Non cela n'arrive pas ailleurs, que ce soit en Martinique ou encore plus loin... 
La Corse est soumise à ce phénomène d'érosion et de montée des eaux. 

Pour cela il faut être dans un premier temps réaliste, voir les choses en face et trouver des solutions. Globales au niveau mondiale et local régionalement.

 

"Face à l'avancée de la mer provoquée par le réchauffement climatique, l'Etat veut passer d'une stratégie de défense dure à une adaptation plus souple, jusqu'à envisager les déplacements de population. Mais sur le terrain, cette nouvelle doctrine se déploie timidement et rencontre des résistances.

Article rédigé par Thomas Baïetto France Télévisions Publié le 30/10/2021

Sur la plage d'Agon-Coutainville (Manche), d'imposantes masses de rochers protègent les belles maisons de la corniche du Sénequet. Sur plus d'un kilomètre, des épis retiennent le sable et une digue, faite d'enrochements, brise les assauts de l'océan. "Depuis 1975, cette digue existe et remplit son rôle, moyennant un entretien très faible", se félicite Jacques Saint-Cricq, président de l'association syndicale autorisée de défense contre la mer Agon-Coutainville Centre et Nord. Créée en 1898, cette association a la charge de défendre les maisons de ses membres contre les flots. "Ce système date de Colbert. Qu'ils le veuillent ou non, les gens qui habitent dans le périmètre payent une taxe, calculée en fonction de la valeur locative du bien et de sa proximité par rapport à la mer", explique notre interlocuteur.

Malgré les sombres prévisions du Giec, le Groupe d'experts intergouvernemental sur l'évolution du climatqui anticipe une montée des eaux entre 61 et 101 cm d'ici 2100 si nos émissions de gaz à effet de serre se poursuivent à ce rythme, Jacques Saint-Cricq ne craint pas le réchauffement climatique. "Si la mer monte d'un mètre, nous avons encore deux mètres de marge" pour atteindre les maisons, calcule-t-il. Non, ce qui l'inquiète, c'est le refus de l'Etat d'autoriser le prolongement de sa digue. Au nord, la cabane de la Poulette et sa dune sont menacées. Si la mer les emporte, elle contournera la ligne de défense et inondera les terres basses. "Ce sera un deuxième La Faute-sur-Mer [une commune de Vendée où la tempête Xynthia a fait 29 morts], une catastrophe, parce que vous avez 150 maisons sous le niveau de la mer, un collège, un golf et une station d'épuration", énumère-t-il, avant de pester contre "les mots en l'air" de l'ancienne ministre de la Transition écologique, Elisabeth Borne.

 

Lors de sa visite en février 2020 dans la commune voisine de Gouville-sur-Mer, Elisabeth Borne a réaffirmé la nouvelle doctrine de l'Etat, élaborée en 2012, face au recul inexorable du littoral sous les effets conjugués de l'érosion et du changement climatique. "On voit qu'ici, la mer est plus forte que nous", avait-elle déclaré, en présentant un nouveau plan qui prévoit des relocalisations d'habitations. Présent ce jour-là au côté de la ministre, Stéphane Buchou, député LREM de Vendée et auteur d'un rapport parlementaire sur le sujet, résume la position de l'Etat : "Nous avons eu depuis toujours une politique de défense contre la mer. On a cru que l'homme pourrait gagner contre l'inéluctable, on se rend compte aujourd'hui que ce n'est pas possible."

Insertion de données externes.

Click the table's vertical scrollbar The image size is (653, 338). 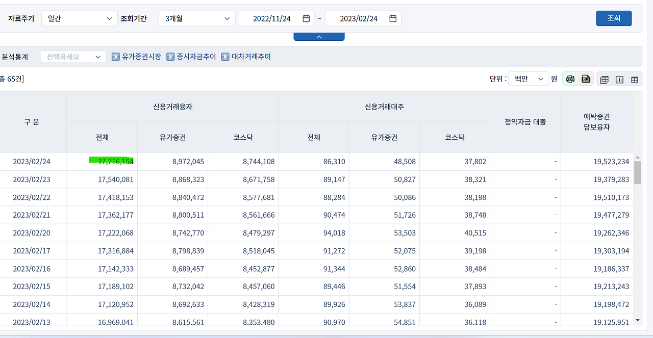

Selon les chiffres du gouvernement, 20% des côtes françaises sont menacées par l'érosion naturelle, parfois aggravée par l'action humaine. Une menace à laquelle s'ajoute la montée des eaux liée au réchauffement climatique. Ces deux facteurs augmentent le risque de submersion lors des tempêtes.

Ce constat politique est partagé par les scientifiques. "Aujourd'hui, nous payons notre appropriation inconsidérée du trait de côte. Nous avons voulu des maisons les pieds dans l'eau, nous les avons", estime Stéphane Costa, géographe à l'université de Caen et président du Conseil scientifique de la stratégie nationale de gestion du trait de côte. Pour lui, les ouvrages de défense sont contre-productifs. Les épis, perpendiculaires à la côte, entravent le cheminement des sédiments et ne font que "déplacer le problème de l'érosion chez le voisin". Les digues "bloquent la capacité d'adaptation des plages et des dunes", font disparaître le sable qui amortit la houle devant l'ouvrage et qui attire les touristes. "Elles protègent pendant un moment mais exacerbent l'érosion et font disparaître l'attractivité du territoire", estime le chercheur. A moyen terme, cette fixation rigide du littoral empêche ce dernier de s'adapter à la montée des eaux à venir en reculant vers l'intérieur des terres.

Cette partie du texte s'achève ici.